A large insurance company that sells short- or long-term disability coverage can intimidate an individual fighting for their rightful benefits after having become disabled. When that insurer decides its own claims internally, rather than outsourcing that decision-making process, it has a structural conflict of interest.
This means that although it’s claims examiners are supposed to make decisions on disability claims reasonably, fairly and according to policy terms and applicable law, the examiners may feel pressure to deny claims. In an approved claim that very insurance company must then pay out benefits, sometimes for years, and sometimes at a high rate.
Doing the right thing can be expensive
In other words, doing the right thing can be very costly and harmful to the bottom line of the for-profit insurance company. Unfortunately, all too often disability claims are denied because of bias or conflict of interest that even leads to use of deceptive tactics or behavior aimed at finding any reason to deny claims.
This financial conflict of interest inherent in deciding claims against its own interests can result in bias against claimants as well as outright bad faith. Judges have taken this conflict seriously in reviewing denied (or terminated) claims. For example, normally judicial review of a denied claim would be based only on the claim file’s content, sometimes called the administrative record. This would contain all the medical records and other evidence (vocational evidence, expert opinions, text of claim decisions and more) on which the insurer based its decisions.
But, where an inherent conflict is identified, the court may allow the claimant to review internal documentation from the insurance company that could indicate bias, sometimes even communication between in-house lawyers and employees.

» **Data**

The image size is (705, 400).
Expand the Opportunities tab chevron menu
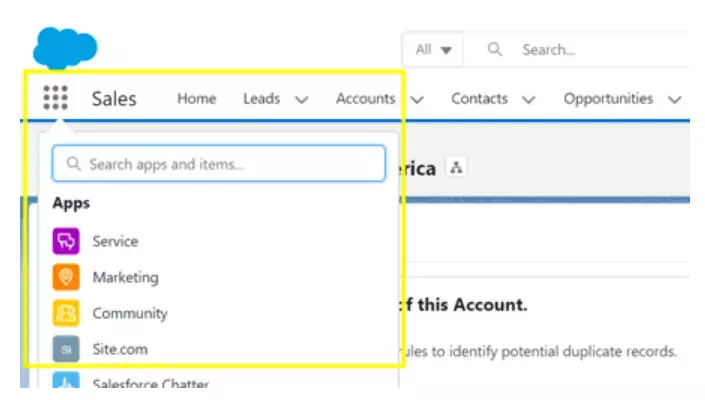pos(675,99)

» **What you will do**
A – Using the text on disability insurance, explain why an insurer that decides its own claims internally has a structural conflict of interest.
B – According to the disability insurance text, what is the claim file's content sometimes called?

» **Answers by item**
A – If the insurer approves a claim, that same company must pay the benefits, sometimes for years and sometimes at a high rate. Doing the right thing can therefore hurt its bottom line, so its claims examiners may feel pressure to deny claims.

B – The administrative record.